Es ist schon so eine Art Ehe. Und wie in jeder langen Ehe hatten wir auch Krisen. Wenn wir verschiedener Meinung waren, gab es oft Spannungen. Es gab auch Phasen, in denen Funkstille zwischen uns herrschte. Das ist aber alles überwunden. Wir wissen viel voneinander an guten und schlechten Dingen. Das schweißt zusammen. Am Ende des Tages sind wir die besten Freunde.

Sind Sie ein Fan von Clubkonzerten?

Oh ja. Ich liebe Clubshows. Wir spielen auch die großen Dinger sehr gern, bei denen Stadionatmosphäre aufkommt, aber so Konzerte wie im Strom sind intim. Da kommen die ausgewiesenen Fans hin. Da ist man eine geschlossene Community, das macht großen Spaß.

Gibt es für Sie eine ganz persönliche Erinnerung an München?

München war die absolute Koks-Hauptstadt in den 80er-Jahren. Nirgendwo wurde so viel geschnorchelt wie da, vielleicht auch, weil es da eine Menge Leute gab, die sich das Pulver leisten konnten. Die 300 Mark, die das Gramm kostete, waren schließlich ein Vermögen. Nun, wir waren gewissen Stimulanzien nicht abgeneigt und konnten uns da schon dies und das leisten. Und so haben wir, wenn wir in München waren, uns auch immer gern "einen Schnabel wachsen lassen", wie wir das nannten.

Das neue Album ist während der Pandemie erschienen. Sind Sie zufrieden mit der Platte?

Als wir uns Anfang 2020 entschlossen, das Album zu machen, war das mit der Pandemie noch nicht absehbar. Im März ging es dann mit dem Lockdown und den Maßnahmen richtig los. Da waren wir mittendrin in der Arbeit. Aber wir wollten mit dem Album ein Lebenszeichen von uns geben. Das kam auch sehr gut an, doch so richtig an den Mann bringen konnten wir die Platte nicht, weil keine Konzerte stattfinden konnten. Wenn wir jetzt auf der Tour Songs vom neuen Album spielen, dann ist das quasi eine Premiere.

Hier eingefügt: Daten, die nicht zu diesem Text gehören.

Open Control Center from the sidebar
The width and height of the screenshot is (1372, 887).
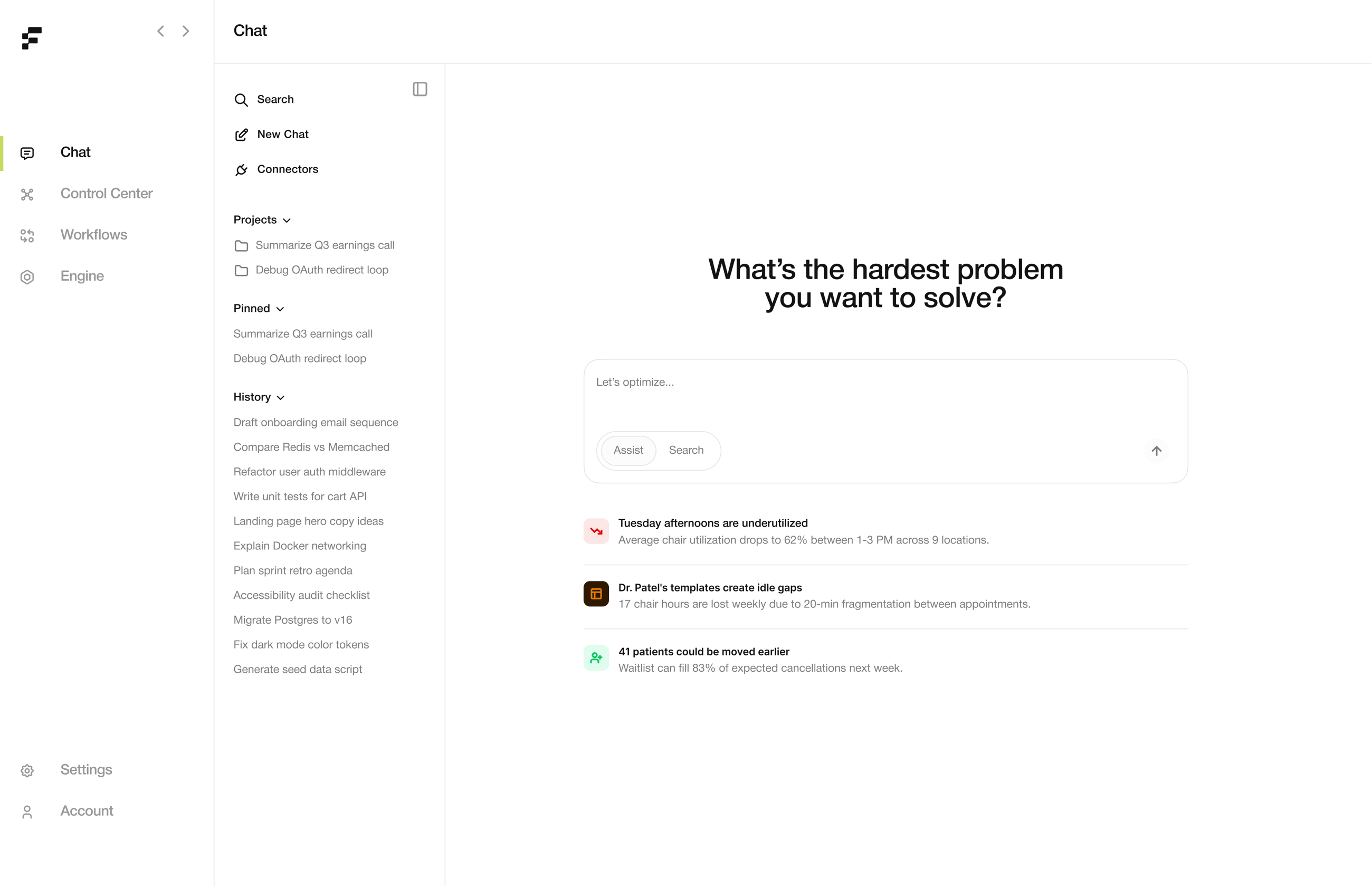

Was vermissen Sie aus den 80ern?

Was ich vermisse, ist dieser Spirit, diese Entdeckungsfreude und Neugier. Damals steckte viel Neues, Überraschendes in den Bands, die wie Pilze aus dem Boden schossen. Mir fehlt heute das Naive und die Experimentierfreude. Heute kommt mir das doch alles sehr viel formatierter vor. Ich habe heute das Gefühl, dass junge Bands erstmal einen Marketingplan machen, bevor sie mit der Musik anfangen.

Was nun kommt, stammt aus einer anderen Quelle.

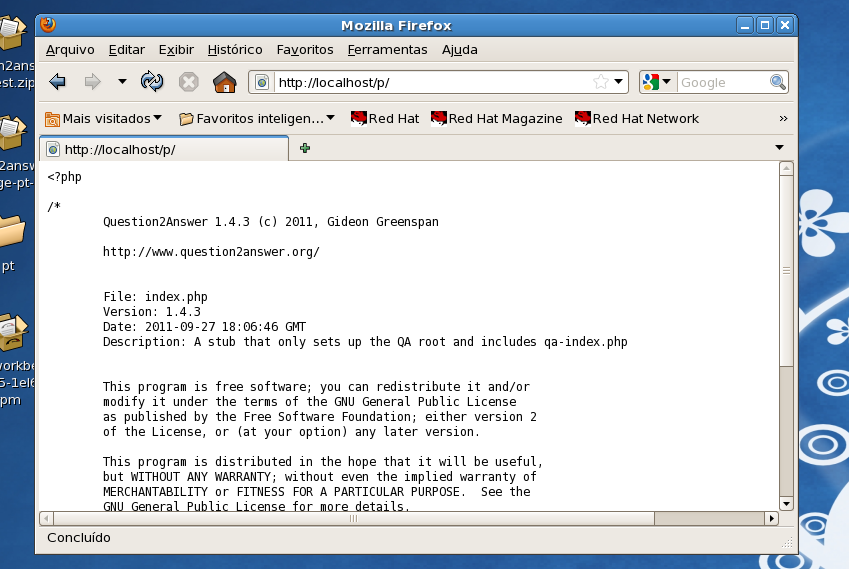Screen dimensions: 849x569
Task: Open the Red Hat Magazine bookmark
Action: 496,118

Sie sind seit einigen Jahren auch Schriftsteller, haben gerade wieder einen Thriller veröffentlicht. Das Buch heißt "Hyperion" und handelt von rechtem Terror und Geheimdiensten. Wie kam es dazu?

Bücher zu schreiben, ist ein uralter Traum von mir. Warum es so lange gedauert hat, bis ich endlich damit begonnen habe, weiß ich selbst nicht. Es ist wohl eine Sache der inneren Einstellung und der Ruhe, die man dazu braucht. Nachdem 2007 meine Autobiografie "Hart wie Marmelade" erschienen ist, hatte ich Blut geleckt.

Wenn Musiker Bücher veröffentlichen, rümpfen Kritiker oft die Nase.

Ja, die Tendenz ist da. Auch ich stoße da manchmal auf Vorurteile, so nach dem Motto: wieder so ein Musiker, der meint, er könne Bücher schreiben. Das ärgert mich ein bisschen, weil ich das sehr ernst nehme und mit großer Sorgfalt und Leidenschaft mache. Ich halte mich für einen wirklich guten Schriftsteller.

Die Weihnachts-Blitztour beginnt in München. Gibt es eine besondere Liebe zu der Stadt?

Wir haben in den 80er-Jahren viel Zeit hier verbracht, im Park Hilton. Das Hotel soll ja inzwischen ein bisschen heruntergekommen sein. Und wir haben in München auch Platten gemischt, mit Reinhold Mack, dem Produzenten, der auch Queen produziert und mit Bowie und den Stones gearbeitet hat. Wir haben immer gerne in München gespielt. Auch die letzte Show im Strom war prima. Das ist ein toller Club.